Exercise objective:
The required answer is every line of the data containing the word "options".

[Stored items]
[Start of section]

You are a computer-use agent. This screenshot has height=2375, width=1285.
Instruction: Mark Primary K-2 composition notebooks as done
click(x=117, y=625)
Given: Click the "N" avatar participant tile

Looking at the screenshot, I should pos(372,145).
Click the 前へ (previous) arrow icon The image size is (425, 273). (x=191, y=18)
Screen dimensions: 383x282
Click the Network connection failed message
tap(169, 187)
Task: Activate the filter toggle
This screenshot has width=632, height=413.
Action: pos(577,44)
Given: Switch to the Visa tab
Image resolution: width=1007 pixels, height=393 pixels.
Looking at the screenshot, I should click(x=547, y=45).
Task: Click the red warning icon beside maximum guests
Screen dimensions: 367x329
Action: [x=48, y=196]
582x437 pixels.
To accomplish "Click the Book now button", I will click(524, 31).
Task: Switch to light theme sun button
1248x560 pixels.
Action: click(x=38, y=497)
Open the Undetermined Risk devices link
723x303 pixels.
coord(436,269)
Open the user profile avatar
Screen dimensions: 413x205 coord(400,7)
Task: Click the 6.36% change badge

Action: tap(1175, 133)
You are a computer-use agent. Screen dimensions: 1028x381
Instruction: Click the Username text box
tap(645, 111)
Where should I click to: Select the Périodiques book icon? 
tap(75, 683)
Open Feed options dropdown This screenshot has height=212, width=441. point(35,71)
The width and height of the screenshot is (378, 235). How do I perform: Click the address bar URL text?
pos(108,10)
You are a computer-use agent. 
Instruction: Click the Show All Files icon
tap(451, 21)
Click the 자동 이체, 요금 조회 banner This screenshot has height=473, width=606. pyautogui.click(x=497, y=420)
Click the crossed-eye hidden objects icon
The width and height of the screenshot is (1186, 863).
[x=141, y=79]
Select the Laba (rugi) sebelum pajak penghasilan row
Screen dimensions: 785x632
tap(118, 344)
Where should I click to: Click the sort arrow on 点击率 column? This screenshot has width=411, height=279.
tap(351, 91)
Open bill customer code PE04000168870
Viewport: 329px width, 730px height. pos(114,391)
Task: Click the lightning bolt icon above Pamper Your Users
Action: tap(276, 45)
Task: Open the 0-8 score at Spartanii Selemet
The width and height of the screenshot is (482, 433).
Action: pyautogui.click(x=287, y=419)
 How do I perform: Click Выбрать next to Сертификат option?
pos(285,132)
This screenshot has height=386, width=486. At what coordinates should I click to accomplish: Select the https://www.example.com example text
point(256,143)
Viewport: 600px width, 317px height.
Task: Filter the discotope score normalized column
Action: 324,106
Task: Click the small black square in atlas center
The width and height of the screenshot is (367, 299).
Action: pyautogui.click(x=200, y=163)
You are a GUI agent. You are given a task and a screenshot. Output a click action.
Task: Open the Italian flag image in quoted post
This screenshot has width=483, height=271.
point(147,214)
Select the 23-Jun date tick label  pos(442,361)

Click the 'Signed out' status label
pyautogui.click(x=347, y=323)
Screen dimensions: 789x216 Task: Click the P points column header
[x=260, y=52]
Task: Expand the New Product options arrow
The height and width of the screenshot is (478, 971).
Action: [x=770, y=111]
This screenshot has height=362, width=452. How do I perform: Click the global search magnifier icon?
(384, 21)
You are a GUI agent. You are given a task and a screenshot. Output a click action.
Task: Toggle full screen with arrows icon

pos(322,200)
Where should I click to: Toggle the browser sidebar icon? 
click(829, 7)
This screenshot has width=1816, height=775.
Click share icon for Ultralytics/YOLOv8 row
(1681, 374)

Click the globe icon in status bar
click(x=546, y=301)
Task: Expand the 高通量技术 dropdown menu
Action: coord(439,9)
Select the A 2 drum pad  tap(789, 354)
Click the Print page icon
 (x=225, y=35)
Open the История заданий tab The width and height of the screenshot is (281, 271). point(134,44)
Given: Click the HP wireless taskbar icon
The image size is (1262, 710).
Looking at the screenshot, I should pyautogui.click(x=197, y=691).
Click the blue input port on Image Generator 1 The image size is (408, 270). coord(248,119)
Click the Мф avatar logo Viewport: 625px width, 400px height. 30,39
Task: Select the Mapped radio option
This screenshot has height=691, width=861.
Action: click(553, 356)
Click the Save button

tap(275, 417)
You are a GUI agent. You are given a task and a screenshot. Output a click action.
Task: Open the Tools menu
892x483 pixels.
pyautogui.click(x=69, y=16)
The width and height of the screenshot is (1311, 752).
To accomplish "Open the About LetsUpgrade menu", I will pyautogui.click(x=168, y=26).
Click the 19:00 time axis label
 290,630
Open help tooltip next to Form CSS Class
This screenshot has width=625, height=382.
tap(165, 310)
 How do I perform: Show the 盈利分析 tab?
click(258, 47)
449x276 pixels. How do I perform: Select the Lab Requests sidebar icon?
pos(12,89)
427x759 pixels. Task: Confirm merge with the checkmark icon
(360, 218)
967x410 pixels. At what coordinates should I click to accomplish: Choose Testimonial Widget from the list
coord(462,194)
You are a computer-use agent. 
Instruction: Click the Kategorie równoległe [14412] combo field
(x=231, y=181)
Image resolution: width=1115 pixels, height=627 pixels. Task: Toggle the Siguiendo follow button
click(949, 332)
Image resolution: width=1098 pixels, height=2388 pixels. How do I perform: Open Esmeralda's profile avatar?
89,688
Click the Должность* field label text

[End of section]

Answer for the task:
Open Feed options dropdown This screenshot has height=212, width=441. point(35,71)
Task: Expand the New Product options arrow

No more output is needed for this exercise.